後ろの写真で分かるか微妙ですが、所謂ウィザードネックになっている事、24F仕様な事、メイプルオンリーのネックである事から大分カラっとした抜けの良いサウンドになっている事が分かります。勿論ピックアップの違いもあるのでしょうが…

ただ僕の所持しているトレモロギターに比べて抜群に生アンプに対しての噛みつき方が良い事に驚きました。このモデルをポールが使っている当時は今の様にアンプはクリーンではなく、LaneyやMarshall、Metaltronics等のクランチチャンネルを使っている事からアンプで歪ませる前提の設計になっているという事なのでしょうが…どうやってるんでしょう。

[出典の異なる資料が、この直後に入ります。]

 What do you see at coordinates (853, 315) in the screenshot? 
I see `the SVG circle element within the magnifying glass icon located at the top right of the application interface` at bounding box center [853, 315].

PeavyのBanditとかでも恐ろしく良い音がします。またギターの謎が深まりました。


まとめ

さぁ如何だったでしょうか。
同じアーティストのシグネチャーシリーズでも大分音が違う!!

特にアーティストモデルに関しては、その時の本人が指向している音作りの手法…大雑把に言うとアンプ直でいくのか、クランチをペダルでプッシュするのか、エフェクトでガンガン歪ませるのか…に最適化された設計になっているように感じます。一般モデルのギターだと中々ここまで振り切れて無いかなと思います。

なのでシグネチャーを使用する時は、そのシグネチャーが出た当時の音作りの資料を参照にベストなトーンの出る方法を探ってやるのが良いかと思います。(今回で言うとPGMはややベストな環境でサウンドメイクされていないと言える。)

さて白ファイマンの時のRig downを見てみましょう。

やっぱりここまで機材をそろえると相当に…8割近くは似てるように思います。

しかし相当ポールのフォームに寄せて弾いてる彼に試奏して貰ったのですが、ピッキング自体で音が(ニュアンスがとも言うのかもしれない)変わりますね。

ピックの厚さも本人準拠で…一時期ピックも本人から何枚か貰っていたほどのフリークなのですが、全体的にもうすこしパキっとクッキリなタッチに本人の音はなっているかなと思います。